Another expert, Dr Shailesh Jagtap, Senior Technical and Program Advisor with Alive & Thrive, concurs that a paradigm shift on use of data for decision making for systems improvement at each level of system, would be a game changer.
"There is an important saying that – that which gets measured gets implemented. There was a time when data on nutrition was scarce and now with investments in POSHAN Abhiyaan we are moving towards abundance. Administrative data from ICDS and Health departments presents real time data on POSHAN Abhiyaan program interventions and HMIS (Health Management Information System) from the health department having nutrition indicators provides an opportunity for improving the nutrition program service delivery. Apart from the routine data collection systems which focuses on outcome data it is important to have data on the quality components of service provision through regular Quality Assessments of the POSHAN Abhiyan program which provide valuable insight for service delivery improvements. The system now needs to gear up on how this data is being used," Dr Jagtap shares.

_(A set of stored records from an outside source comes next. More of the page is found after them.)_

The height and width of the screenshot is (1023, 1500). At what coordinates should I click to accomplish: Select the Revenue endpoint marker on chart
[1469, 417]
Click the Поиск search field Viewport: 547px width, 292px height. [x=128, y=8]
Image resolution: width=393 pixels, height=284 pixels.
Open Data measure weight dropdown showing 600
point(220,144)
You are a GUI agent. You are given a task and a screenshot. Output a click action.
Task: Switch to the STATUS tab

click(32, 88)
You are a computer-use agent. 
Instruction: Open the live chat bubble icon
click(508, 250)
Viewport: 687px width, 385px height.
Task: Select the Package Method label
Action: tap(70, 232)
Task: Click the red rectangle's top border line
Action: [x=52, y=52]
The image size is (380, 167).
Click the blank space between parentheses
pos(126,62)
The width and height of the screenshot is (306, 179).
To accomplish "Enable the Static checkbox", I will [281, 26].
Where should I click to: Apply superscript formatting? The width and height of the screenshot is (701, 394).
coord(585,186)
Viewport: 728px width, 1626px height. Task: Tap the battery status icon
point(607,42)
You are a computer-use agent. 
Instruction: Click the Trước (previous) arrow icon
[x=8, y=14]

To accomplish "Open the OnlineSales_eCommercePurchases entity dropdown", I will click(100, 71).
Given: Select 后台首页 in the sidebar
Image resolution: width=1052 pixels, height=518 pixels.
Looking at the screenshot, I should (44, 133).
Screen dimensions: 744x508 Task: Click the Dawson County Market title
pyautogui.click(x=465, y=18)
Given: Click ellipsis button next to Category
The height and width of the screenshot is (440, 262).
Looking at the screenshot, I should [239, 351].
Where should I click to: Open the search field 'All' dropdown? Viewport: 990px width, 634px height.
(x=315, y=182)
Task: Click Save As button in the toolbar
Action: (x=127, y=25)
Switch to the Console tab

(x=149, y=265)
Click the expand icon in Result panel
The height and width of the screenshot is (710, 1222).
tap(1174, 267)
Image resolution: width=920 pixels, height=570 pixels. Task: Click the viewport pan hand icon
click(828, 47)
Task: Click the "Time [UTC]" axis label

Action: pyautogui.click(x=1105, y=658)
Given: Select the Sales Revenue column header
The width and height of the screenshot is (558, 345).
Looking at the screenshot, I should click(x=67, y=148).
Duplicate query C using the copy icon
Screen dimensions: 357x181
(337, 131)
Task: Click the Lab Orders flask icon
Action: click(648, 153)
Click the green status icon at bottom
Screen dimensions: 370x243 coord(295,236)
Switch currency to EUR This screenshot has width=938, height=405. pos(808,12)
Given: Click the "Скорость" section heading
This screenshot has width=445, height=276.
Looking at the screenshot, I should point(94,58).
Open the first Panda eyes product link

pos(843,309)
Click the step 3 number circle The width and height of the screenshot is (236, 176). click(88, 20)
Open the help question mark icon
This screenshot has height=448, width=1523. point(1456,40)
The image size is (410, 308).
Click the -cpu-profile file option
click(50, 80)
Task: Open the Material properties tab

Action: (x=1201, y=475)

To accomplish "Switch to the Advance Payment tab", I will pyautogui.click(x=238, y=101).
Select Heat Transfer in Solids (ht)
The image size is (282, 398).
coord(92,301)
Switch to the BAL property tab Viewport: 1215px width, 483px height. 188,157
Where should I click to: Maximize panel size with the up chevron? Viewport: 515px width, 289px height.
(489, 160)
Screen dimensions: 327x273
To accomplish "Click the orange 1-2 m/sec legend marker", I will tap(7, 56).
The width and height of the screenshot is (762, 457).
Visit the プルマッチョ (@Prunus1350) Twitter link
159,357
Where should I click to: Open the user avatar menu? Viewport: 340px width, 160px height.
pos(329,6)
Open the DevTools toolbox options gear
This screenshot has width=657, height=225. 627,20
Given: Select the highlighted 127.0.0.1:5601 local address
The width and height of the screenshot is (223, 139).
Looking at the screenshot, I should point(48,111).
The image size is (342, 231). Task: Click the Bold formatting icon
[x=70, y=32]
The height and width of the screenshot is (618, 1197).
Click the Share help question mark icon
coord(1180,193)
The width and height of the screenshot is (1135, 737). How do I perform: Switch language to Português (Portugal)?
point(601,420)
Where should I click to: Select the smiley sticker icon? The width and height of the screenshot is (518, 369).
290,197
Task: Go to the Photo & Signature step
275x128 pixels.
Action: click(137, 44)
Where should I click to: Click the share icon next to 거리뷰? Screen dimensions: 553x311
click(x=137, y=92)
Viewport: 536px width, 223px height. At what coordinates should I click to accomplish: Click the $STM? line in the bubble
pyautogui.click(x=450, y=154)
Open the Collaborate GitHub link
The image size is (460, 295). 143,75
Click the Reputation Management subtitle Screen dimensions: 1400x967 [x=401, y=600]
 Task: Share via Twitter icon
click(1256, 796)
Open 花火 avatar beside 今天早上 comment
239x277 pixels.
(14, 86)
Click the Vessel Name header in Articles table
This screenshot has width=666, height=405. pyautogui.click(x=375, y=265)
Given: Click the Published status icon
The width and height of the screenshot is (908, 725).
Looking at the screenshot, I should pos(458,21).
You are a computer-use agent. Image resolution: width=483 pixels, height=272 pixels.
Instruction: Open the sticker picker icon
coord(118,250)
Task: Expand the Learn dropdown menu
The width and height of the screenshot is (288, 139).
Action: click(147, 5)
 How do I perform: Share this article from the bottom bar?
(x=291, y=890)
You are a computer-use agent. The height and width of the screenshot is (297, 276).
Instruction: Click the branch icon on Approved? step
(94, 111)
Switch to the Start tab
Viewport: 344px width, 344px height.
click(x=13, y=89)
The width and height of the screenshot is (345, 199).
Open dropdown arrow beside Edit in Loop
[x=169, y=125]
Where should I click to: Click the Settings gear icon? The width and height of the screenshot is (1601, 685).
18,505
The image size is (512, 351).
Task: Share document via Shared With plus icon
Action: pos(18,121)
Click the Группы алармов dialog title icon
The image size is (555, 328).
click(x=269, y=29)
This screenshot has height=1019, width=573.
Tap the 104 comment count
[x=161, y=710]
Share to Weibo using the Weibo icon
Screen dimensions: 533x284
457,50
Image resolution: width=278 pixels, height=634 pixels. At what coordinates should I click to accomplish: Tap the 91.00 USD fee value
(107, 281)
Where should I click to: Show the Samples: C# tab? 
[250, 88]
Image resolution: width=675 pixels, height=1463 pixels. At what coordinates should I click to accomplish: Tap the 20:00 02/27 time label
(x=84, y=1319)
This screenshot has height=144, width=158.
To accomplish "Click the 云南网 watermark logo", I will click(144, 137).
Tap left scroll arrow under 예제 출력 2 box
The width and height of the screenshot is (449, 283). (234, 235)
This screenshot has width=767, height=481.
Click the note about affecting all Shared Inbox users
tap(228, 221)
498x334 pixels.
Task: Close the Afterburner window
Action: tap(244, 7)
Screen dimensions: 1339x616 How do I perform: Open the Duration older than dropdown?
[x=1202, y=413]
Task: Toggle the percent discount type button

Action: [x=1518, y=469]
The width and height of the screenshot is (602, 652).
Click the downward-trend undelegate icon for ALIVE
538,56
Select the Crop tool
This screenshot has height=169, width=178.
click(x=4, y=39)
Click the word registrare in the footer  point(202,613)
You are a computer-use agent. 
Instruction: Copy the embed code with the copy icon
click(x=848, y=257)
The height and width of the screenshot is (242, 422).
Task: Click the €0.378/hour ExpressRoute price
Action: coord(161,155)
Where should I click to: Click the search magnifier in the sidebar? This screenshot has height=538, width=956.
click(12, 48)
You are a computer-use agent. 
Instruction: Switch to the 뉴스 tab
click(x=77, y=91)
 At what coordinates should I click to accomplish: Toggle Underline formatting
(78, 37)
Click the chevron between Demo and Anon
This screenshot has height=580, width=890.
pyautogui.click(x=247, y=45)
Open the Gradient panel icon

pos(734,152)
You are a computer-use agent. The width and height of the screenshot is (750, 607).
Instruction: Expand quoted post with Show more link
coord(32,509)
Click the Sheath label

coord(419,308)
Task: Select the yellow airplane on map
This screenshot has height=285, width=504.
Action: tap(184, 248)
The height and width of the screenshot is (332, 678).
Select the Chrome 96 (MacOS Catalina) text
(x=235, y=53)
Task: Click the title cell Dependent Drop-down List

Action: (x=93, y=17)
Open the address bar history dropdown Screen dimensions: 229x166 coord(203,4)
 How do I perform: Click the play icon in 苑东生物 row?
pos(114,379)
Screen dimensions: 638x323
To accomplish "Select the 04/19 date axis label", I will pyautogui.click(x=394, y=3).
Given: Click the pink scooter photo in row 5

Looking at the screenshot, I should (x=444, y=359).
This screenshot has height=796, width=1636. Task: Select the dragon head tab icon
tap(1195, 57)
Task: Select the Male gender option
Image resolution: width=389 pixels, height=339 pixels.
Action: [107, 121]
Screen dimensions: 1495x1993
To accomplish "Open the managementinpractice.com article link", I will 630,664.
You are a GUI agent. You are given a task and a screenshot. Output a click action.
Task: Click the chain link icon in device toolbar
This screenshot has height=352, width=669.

Under the ‘POSHAN Ke 5 Sutra’, the focus has been on the absolute critical components for prevention of undernutrition. And one cannot overemphasize the need to prevent mother and child from getting undernourished, because once they become undernourished we will always be busy treating them rather than fixing the problems that led them to become undernourished in the first place. Unless we fix those underlying factors mother and child will continue becoming undernourished. Giving the example of an open tap, our first focus has to be to close the tap first (prevent mother and children from becoming undernourished) or else we will keep mopping the floor for years to come (keep treating those who have become undernourished) as more and more mother and child will keep getting undernourished unless we prevent them from getting to that stage, concludes Dr Ranjan of BMGF.